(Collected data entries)
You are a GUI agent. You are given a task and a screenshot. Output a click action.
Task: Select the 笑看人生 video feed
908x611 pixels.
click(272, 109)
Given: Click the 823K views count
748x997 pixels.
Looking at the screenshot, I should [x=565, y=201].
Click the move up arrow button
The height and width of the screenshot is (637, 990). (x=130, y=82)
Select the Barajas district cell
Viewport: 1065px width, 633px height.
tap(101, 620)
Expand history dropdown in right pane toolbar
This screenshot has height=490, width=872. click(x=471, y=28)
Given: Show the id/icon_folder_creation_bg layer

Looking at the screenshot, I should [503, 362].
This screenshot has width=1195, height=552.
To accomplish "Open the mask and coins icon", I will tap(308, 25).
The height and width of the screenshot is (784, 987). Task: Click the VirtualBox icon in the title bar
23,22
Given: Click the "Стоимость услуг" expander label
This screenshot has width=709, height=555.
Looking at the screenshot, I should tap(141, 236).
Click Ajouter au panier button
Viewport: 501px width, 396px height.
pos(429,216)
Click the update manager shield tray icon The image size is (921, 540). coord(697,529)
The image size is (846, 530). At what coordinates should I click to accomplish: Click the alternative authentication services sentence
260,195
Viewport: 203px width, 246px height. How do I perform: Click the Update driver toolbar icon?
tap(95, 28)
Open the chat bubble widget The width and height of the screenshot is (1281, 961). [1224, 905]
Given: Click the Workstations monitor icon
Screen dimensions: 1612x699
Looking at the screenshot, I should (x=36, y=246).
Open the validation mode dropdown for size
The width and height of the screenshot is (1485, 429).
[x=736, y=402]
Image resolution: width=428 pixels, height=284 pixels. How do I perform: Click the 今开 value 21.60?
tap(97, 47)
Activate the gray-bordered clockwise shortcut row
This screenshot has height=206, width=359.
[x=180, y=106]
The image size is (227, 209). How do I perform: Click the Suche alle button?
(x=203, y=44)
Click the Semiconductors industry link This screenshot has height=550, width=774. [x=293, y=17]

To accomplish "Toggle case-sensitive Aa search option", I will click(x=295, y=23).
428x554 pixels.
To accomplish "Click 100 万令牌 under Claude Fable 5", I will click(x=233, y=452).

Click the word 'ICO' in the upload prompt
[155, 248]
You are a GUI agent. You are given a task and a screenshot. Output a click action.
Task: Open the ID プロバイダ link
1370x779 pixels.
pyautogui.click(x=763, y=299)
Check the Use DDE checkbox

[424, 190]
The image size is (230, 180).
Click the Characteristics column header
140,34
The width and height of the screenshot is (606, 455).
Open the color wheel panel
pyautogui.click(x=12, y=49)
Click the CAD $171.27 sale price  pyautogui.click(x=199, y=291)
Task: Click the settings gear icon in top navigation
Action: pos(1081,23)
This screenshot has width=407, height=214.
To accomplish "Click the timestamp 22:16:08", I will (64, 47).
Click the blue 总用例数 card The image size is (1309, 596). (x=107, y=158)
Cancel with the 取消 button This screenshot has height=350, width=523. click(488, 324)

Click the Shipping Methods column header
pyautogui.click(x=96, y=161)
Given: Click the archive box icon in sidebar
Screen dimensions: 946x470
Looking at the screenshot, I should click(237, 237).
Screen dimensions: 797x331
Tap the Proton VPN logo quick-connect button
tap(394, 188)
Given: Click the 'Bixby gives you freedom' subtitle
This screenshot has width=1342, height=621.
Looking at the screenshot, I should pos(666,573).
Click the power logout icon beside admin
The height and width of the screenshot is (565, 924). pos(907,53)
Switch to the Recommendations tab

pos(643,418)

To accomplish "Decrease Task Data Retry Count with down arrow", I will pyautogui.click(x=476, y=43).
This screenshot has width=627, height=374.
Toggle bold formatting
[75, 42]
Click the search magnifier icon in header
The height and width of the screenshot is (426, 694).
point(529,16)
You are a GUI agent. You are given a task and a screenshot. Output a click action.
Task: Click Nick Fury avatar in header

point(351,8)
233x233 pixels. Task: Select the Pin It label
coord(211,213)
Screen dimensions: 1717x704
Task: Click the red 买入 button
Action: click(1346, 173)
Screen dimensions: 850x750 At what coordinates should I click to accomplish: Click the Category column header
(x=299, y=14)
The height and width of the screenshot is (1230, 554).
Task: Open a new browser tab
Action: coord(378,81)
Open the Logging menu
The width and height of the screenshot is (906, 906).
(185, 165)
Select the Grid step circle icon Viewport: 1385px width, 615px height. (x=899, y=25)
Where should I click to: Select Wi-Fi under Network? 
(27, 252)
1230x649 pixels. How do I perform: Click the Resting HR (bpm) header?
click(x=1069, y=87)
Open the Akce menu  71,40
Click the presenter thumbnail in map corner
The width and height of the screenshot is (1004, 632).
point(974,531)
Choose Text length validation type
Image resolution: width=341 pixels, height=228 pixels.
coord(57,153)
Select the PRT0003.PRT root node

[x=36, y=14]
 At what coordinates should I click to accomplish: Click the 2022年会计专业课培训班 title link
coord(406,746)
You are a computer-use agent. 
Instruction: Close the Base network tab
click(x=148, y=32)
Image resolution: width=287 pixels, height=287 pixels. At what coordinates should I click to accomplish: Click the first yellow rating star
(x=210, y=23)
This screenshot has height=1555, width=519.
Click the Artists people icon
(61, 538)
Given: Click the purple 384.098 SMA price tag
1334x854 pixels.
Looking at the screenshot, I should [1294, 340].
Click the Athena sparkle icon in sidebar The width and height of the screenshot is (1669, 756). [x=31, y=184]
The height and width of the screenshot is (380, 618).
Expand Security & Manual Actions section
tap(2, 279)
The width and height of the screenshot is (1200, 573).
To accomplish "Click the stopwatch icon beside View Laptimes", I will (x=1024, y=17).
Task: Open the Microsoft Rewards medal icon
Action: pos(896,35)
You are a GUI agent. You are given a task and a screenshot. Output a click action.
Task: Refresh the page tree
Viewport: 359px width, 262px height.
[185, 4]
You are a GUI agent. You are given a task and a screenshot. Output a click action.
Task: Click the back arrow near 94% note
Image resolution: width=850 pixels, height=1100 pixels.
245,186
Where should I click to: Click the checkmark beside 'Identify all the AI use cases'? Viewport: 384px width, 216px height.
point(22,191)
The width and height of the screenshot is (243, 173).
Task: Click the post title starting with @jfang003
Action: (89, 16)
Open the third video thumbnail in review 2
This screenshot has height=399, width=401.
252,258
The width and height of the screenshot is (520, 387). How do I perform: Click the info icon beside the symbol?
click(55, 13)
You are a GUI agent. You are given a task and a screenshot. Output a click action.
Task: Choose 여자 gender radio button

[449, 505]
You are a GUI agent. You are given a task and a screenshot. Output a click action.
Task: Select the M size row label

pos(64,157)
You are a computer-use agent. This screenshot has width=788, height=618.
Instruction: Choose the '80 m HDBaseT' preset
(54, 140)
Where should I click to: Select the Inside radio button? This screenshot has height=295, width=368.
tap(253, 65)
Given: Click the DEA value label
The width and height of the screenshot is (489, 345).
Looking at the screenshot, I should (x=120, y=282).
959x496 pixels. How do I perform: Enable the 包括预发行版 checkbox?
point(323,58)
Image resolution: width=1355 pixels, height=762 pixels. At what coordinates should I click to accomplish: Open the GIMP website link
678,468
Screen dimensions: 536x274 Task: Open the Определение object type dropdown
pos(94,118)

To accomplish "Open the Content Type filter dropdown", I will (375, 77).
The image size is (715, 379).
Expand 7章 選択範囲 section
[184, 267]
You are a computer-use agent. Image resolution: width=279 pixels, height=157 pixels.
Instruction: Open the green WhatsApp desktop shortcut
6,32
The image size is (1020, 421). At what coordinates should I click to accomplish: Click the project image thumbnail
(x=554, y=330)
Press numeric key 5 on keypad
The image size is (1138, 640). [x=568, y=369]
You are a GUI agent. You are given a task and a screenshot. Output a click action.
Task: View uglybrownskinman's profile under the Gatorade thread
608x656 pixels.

§ **Task goal**
Every record, word for word, must be returned.

§ **Written response**
You are a GUI agent. You are given a task and a screenshot. Output a click action.
Task: Select the 笑看人生 video feed
908x611 pixels.
click(272, 109)
Given: Click the 823K views count
748x997 pixels.
Looking at the screenshot, I should [x=565, y=201].
Click the move up arrow button
The height and width of the screenshot is (637, 990). (x=130, y=82)
Select the Barajas district cell
Viewport: 1065px width, 633px height.
tap(101, 620)
Expand history dropdown in right pane toolbar
This screenshot has height=490, width=872. click(x=471, y=28)
Given: Show the id/icon_folder_creation_bg layer

Looking at the screenshot, I should [503, 362].
This screenshot has width=1195, height=552.
To accomplish "Open the mask and coins icon", I will tap(308, 25).
The height and width of the screenshot is (784, 987). Task: Click the VirtualBox icon in the title bar
23,22
Given: Click the "Стоимость услуг" expander label
This screenshot has width=709, height=555.
Looking at the screenshot, I should tap(141, 236).
Click Ajouter au panier button
Viewport: 501px width, 396px height.
pos(429,216)
Click the update manager shield tray icon The image size is (921, 540). coord(697,529)
The image size is (846, 530). At what coordinates should I click to accomplish: Click the alternative authentication services sentence
260,195
Viewport: 203px width, 246px height. How do I perform: Click the Update driver toolbar icon?
tap(95, 28)
Open the chat bubble widget The width and height of the screenshot is (1281, 961). [1224, 905]
Given: Click the Workstations monitor icon
Screen dimensions: 1612x699
Looking at the screenshot, I should (x=36, y=246).
Open the validation mode dropdown for size
The width and height of the screenshot is (1485, 429).
[x=736, y=402]
Image resolution: width=428 pixels, height=284 pixels. How do I perform: Click the 今开 value 21.60?
tap(97, 47)
Activate the gray-bordered clockwise shortcut row
This screenshot has height=206, width=359.
[x=180, y=106]
The image size is (227, 209). How do I perform: Click the Suche alle button?
(x=203, y=44)
Click the Semiconductors industry link This screenshot has height=550, width=774. [x=293, y=17]

To accomplish "Toggle case-sensitive Aa search option", I will click(x=295, y=23).
428x554 pixels.
To accomplish "Click 100 万令牌 under Claude Fable 5", I will click(x=233, y=452).

Click the word 'ICO' in the upload prompt
[155, 248]
You are a GUI agent. You are given a task and a screenshot. Output a click action.
Task: Open the ID プロバイダ link
1370x779 pixels.
pyautogui.click(x=763, y=299)
Check the Use DDE checkbox

[424, 190]
The image size is (230, 180).
Click the Characteristics column header
140,34
The width and height of the screenshot is (606, 455).
Open the color wheel panel
pyautogui.click(x=12, y=49)
Click the CAD $171.27 sale price  pyautogui.click(x=199, y=291)
Task: Click the settings gear icon in top navigation
Action: pos(1081,23)
This screenshot has width=407, height=214.
To accomplish "Click the timestamp 22:16:08", I will (64, 47).
Click the blue 总用例数 card The image size is (1309, 596). (x=107, y=158)
Cancel with the 取消 button This screenshot has height=350, width=523. click(488, 324)

Click the Shipping Methods column header
pyautogui.click(x=96, y=161)
Given: Click the archive box icon in sidebar
Screen dimensions: 946x470
Looking at the screenshot, I should click(237, 237).
Screen dimensions: 797x331
Tap the Proton VPN logo quick-connect button
tap(394, 188)
Given: Click the 'Bixby gives you freedom' subtitle
This screenshot has width=1342, height=621.
Looking at the screenshot, I should pos(666,573).
Click the power logout icon beside admin
The height and width of the screenshot is (565, 924). pos(907,53)
Switch to the Recommendations tab

pos(643,418)

To accomplish "Decrease Task Data Retry Count with down arrow", I will pyautogui.click(x=476, y=43).
This screenshot has width=627, height=374.
Toggle bold formatting
[75, 42]
Click the search magnifier icon in header
The height and width of the screenshot is (426, 694).
point(529,16)
You are a GUI agent. You are given a task and a screenshot. Output a click action.
Task: Click Nick Fury avatar in header

point(351,8)
233x233 pixels. Task: Select the Pin It label
coord(211,213)
Screen dimensions: 1717x704
Task: Click the red 买入 button
Action: click(1346, 173)
Screen dimensions: 850x750 At what coordinates should I click to accomplish: Click the Category column header
(x=299, y=14)
The height and width of the screenshot is (1230, 554).
Task: Open a new browser tab
Action: coord(378,81)
Open the Logging menu
The width and height of the screenshot is (906, 906).
(185, 165)
Select the Grid step circle icon Viewport: 1385px width, 615px height. (x=899, y=25)
Where should I click to: Select Wi-Fi under Network? 
(27, 252)
1230x649 pixels. How do I perform: Click the Resting HR (bpm) header?
click(x=1069, y=87)
Open the Akce menu  71,40
Click the presenter thumbnail in map corner
The width and height of the screenshot is (1004, 632).
point(974,531)
Choose Text length validation type
Image resolution: width=341 pixels, height=228 pixels.
coord(57,153)
Select the PRT0003.PRT root node

[x=36, y=14]
 At what coordinates should I click to accomplish: Click the 2022年会计专业课培训班 title link
coord(406,746)
You are a computer-use agent. 
Instruction: Close the Base network tab
click(x=148, y=32)
Image resolution: width=287 pixels, height=287 pixels. At what coordinates should I click to accomplish: Click the first yellow rating star
(x=210, y=23)
This screenshot has height=1555, width=519.
Click the Artists people icon
(61, 538)
Given: Click the purple 384.098 SMA price tag
1334x854 pixels.
Looking at the screenshot, I should [1294, 340].
Click the Athena sparkle icon in sidebar The width and height of the screenshot is (1669, 756). [x=31, y=184]
The height and width of the screenshot is (380, 618).
Expand Security & Manual Actions section
tap(2, 279)
The width and height of the screenshot is (1200, 573).
To accomplish "Click the stopwatch icon beside View Laptimes", I will (x=1024, y=17).
Task: Open the Microsoft Rewards medal icon
Action: pos(896,35)
You are a GUI agent. You are given a task and a screenshot. Output a click action.
Task: Refresh the page tree
Viewport: 359px width, 262px height.
[185, 4]
You are a GUI agent. You are given a task and a screenshot. Output a click action.
Task: Click the back arrow near 94% note
Image resolution: width=850 pixels, height=1100 pixels.
245,186
Where should I click to: Click the checkmark beside 'Identify all the AI use cases'? Viewport: 384px width, 216px height.
point(22,191)
The width and height of the screenshot is (243, 173).
Task: Click the post title starting with @jfang003
Action: (89, 16)
Open the third video thumbnail in review 2
This screenshot has height=399, width=401.
252,258
The width and height of the screenshot is (520, 387). How do I perform: Click the info icon beside the symbol?
click(55, 13)
You are a GUI agent. You are given a task and a screenshot. Output a click action.
Task: Choose 여자 gender radio button

[449, 505]
You are a GUI agent. You are given a task and a screenshot. Output a click action.
Task: Select the M size row label

pos(64,157)
You are a computer-use agent. This screenshot has width=788, height=618.
Instruction: Choose the '80 m HDBaseT' preset
(54, 140)
Where should I click to: Select the Inside radio button? This screenshot has height=295, width=368.
tap(253, 65)
Given: Click the DEA value label
The width and height of the screenshot is (489, 345).
Looking at the screenshot, I should (x=120, y=282).
959x496 pixels. How do I perform: Enable the 包括预发行版 checkbox?
point(323,58)
Image resolution: width=1355 pixels, height=762 pixels. At what coordinates should I click to accomplish: Open the GIMP website link
678,468
Screen dimensions: 536x274 Task: Open the Определение object type dropdown
pos(94,118)

To accomplish "Open the Content Type filter dropdown", I will (375, 77).
The image size is (715, 379).
Expand 7章 選択範囲 section
[184, 267]
You are a computer-use agent. Image resolution: width=279 pixels, height=157 pixels.
Instruction: Open the green WhatsApp desktop shortcut
6,32
The image size is (1020, 421). At what coordinates should I click to accomplish: Click the project image thumbnail
(x=554, y=330)
Press numeric key 5 on keypad
The image size is (1138, 640). [x=568, y=369]
You are a GUI agent. You are given a task and a screenshot. Output a click action.
Task: View uglybrownskinman's profile under the Gatorade thread
608x656 pixels.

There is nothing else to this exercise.